“From dust you come and shall return”
wrought in Hebrew above the gate.
Beside the small museum and records house,
I ask two gravediggers taking coffee
if there is buried here an Orten, Jiri,
the poet who died young in forty-one.
They point to some place back outside
and map the passage in the dirt.
Past resting Kafka, past families that led
in the Resistance, past a broken iron railing,
I find the sloped slab between two
black markers. Ivy creeps about the epitaph:
Touch if you desire,
and you will feel
the immeasurable horror
and immeasurable joy.
At 22, in search of rationed cigarettes
in war-time Prague, lost in thinking of the others
lost, struck down and dragged by an ambulance,
dying days later an unattended death—
Orten, did you know of Gray or Keats
when you wrote for your Bohemians?
I came here not to think of death and youth
but because I’m haunted by the words
and syntax of your lines.
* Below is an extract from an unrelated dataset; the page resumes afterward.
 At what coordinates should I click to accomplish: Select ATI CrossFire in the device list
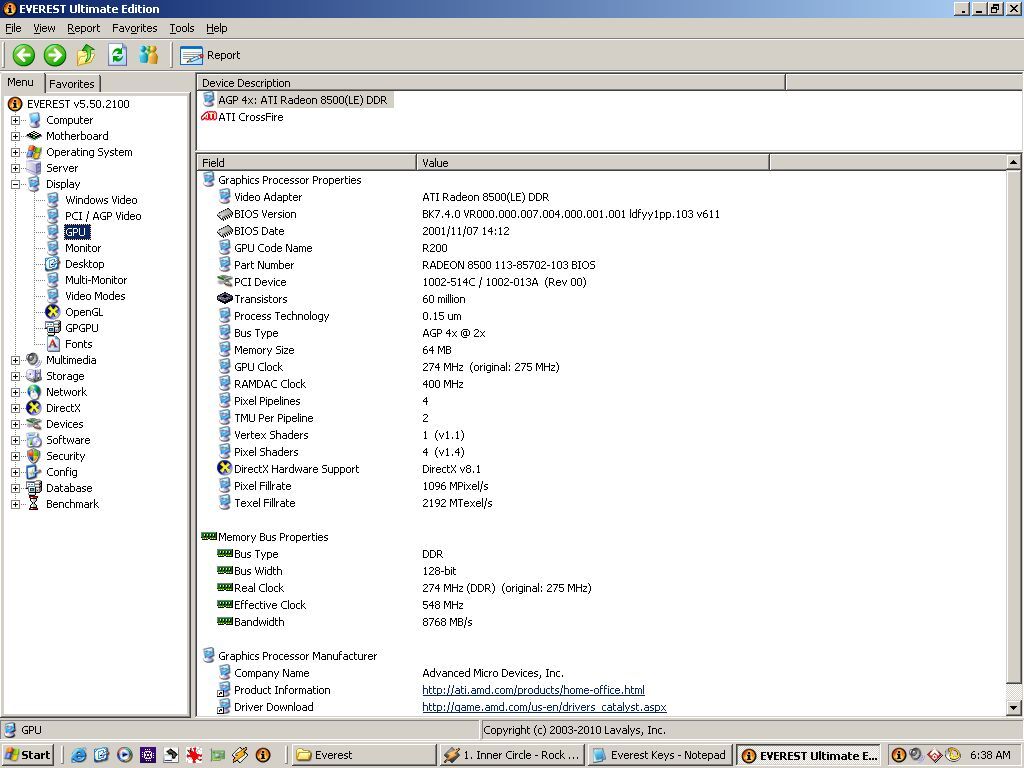pos(250,117)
As though, I swear,
I’m watching bones take flesh, bodies
writhe and dance, death becoming
the valley of your slavnost, the celebration
where there is no gate, long walk, or crossing
over to keep out so much vivid life.
Forgive my trespass; forgive me for
translating the hard truth on your stone.
It’s not reproach or peace that draws me,
but the granite’s sweet cold flatness in this heat,
the clutter of pebbles that mark this unforgotten
grave, its difficult-to-read closeness to the
ground.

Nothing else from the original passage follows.